Movie News & Reviews

‘Boyhood’ takes top honors from San Francisco film critics

Patricia Arquette and Ellar Coltrane in a scene from the film “Boyhood.”
Patricia Arquette and Ellar Coltrane in a scene from the film “Boyhood.” IFC/AP

Director Richard Linklater’s time-lapse drama “Boyhood” on Sunday took four awards – including picture of the year – from the San Francisco Film Critics Circle.

The group recognized Linklater, who shot “Boyhood” for a few days each year for 12 years, as best director. Linklater’s film, which follows the coming of age of fictional Texas boy Mason (Ellar Coltrane), also snagged awards for Sandra Adair’s editing and Patricia Arquette’s supporting performance as Mason’s loving, pragmatic mother.

The San Francisco critics named Michael Keaton best actor for his performance in Alejandro G. Iñárritu’s show-business satire “Birdman.” Former big-screen Batman Keaton plays a faded comic-book-movie actor seeking a comeback on Broadway.

Keaton’s co-star Edward Norton, who plays a spoiled actor ruining the play-within-a-movie, was named best supporting actor. The film’s script, by Iñárritu and three collaborators, took original-screenplay honors.

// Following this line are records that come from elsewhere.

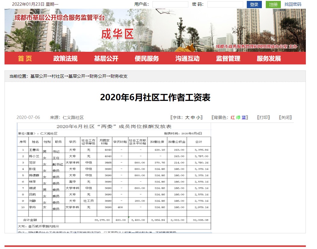Focus the 密码 password input field
The width and height of the screenshot is (317, 249).
[225, 5]

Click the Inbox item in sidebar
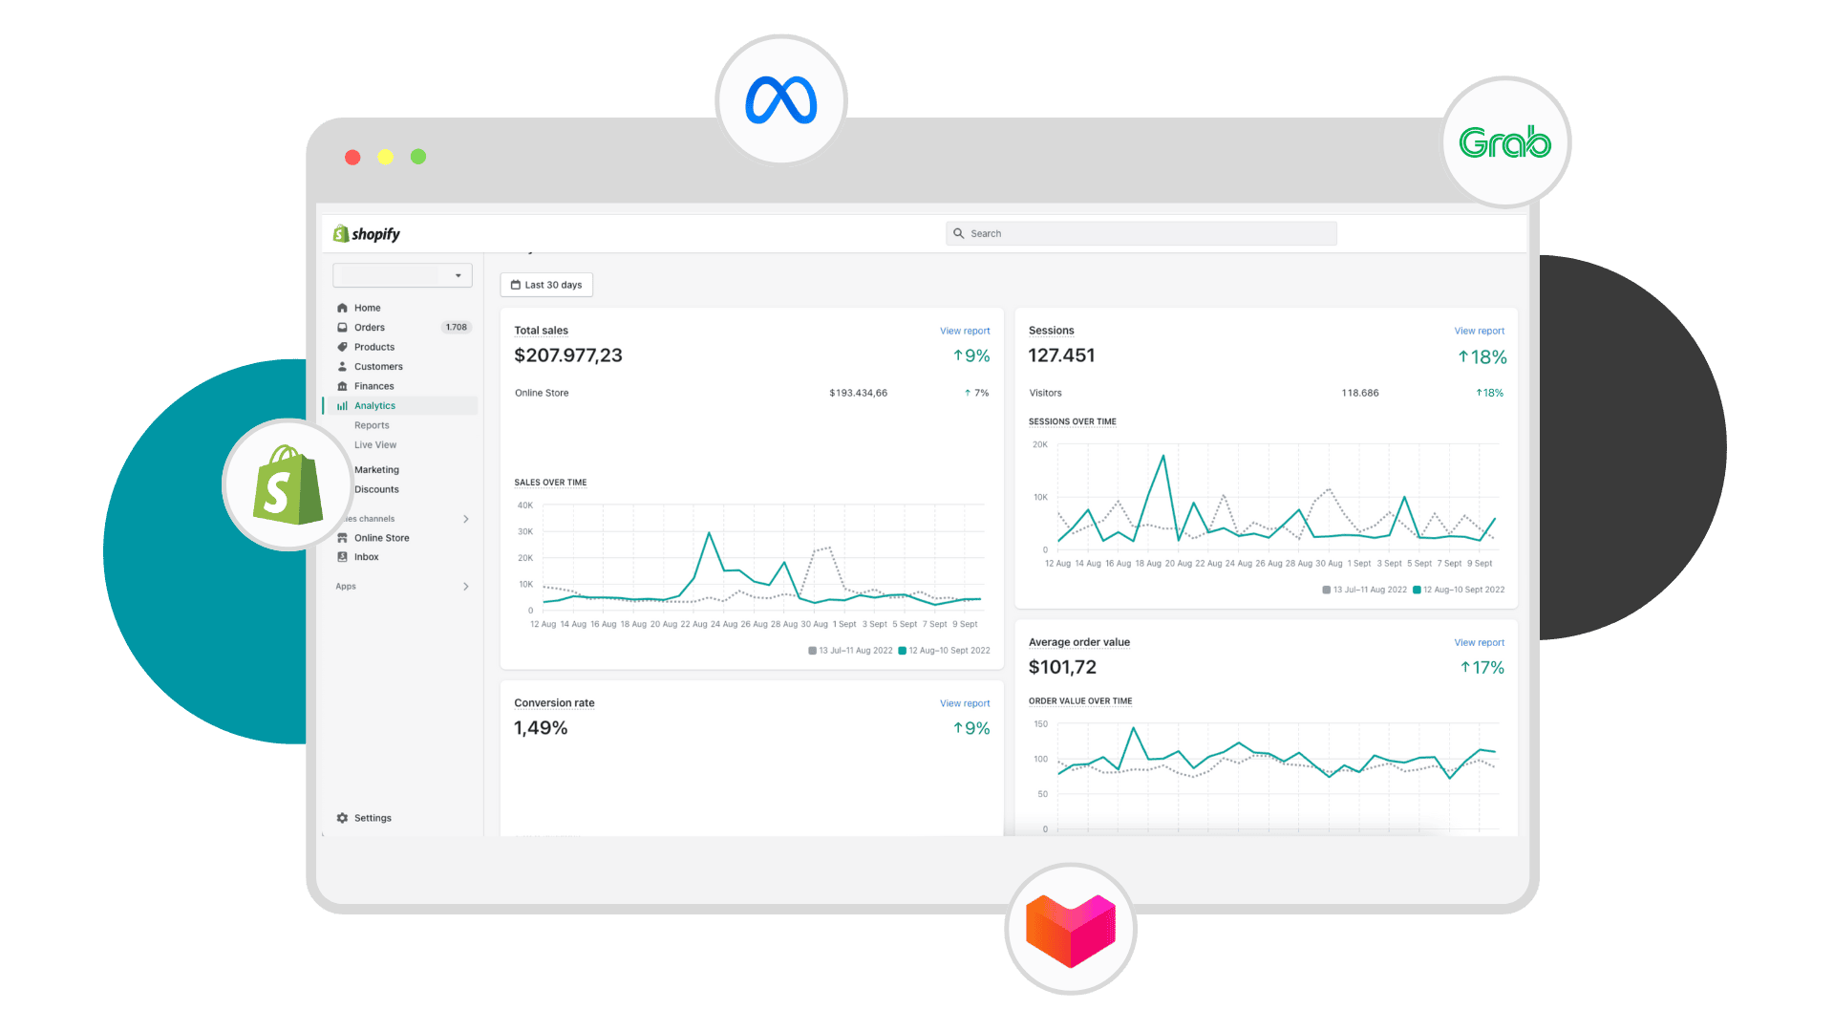point(366,557)
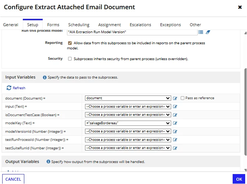Expand the modelKey value dropdown
Viewport: 247px width, 184px height.
pos(128,123)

The SFFCC recognized Julianne Moore as best actress for her performance as a college professor with early onset Alzheimer’s disease in “Still Alice.” The group gave its adapted-screenplay award to Paul Thomas Anderson, for “Inherent Vice,” a hippie detective story based on Thomas Pynchon’s novel.

“Vice” will open in January in Sacramento. “Alice” is scheduled for a February opening.

“Boyhood,” also named the year’s best film by critics in Los Angeles and New York, appears a shoe-in for inclusion in the best-picture field when Oscar nominations are announced Jan. 15. So does “Birdman,” which leads all other films in Golden Globe and Screen Actors Guild Awards nominations (seven and four, respectively).

The Globes air Jan. 11 on NBC, the SAG Awards Jan. 25 on TNT and TBS, and the Academy Awards Feb. 22 on ABC.

Founded in 2002, the San Francisco Film Critics Circle consists of film journalists from outlets including The Sacramento Bee, Sacramento News & Review, East Bay Express, San Francisco Chronicle, SF Weekly, Bay Area News Group and Wired.com.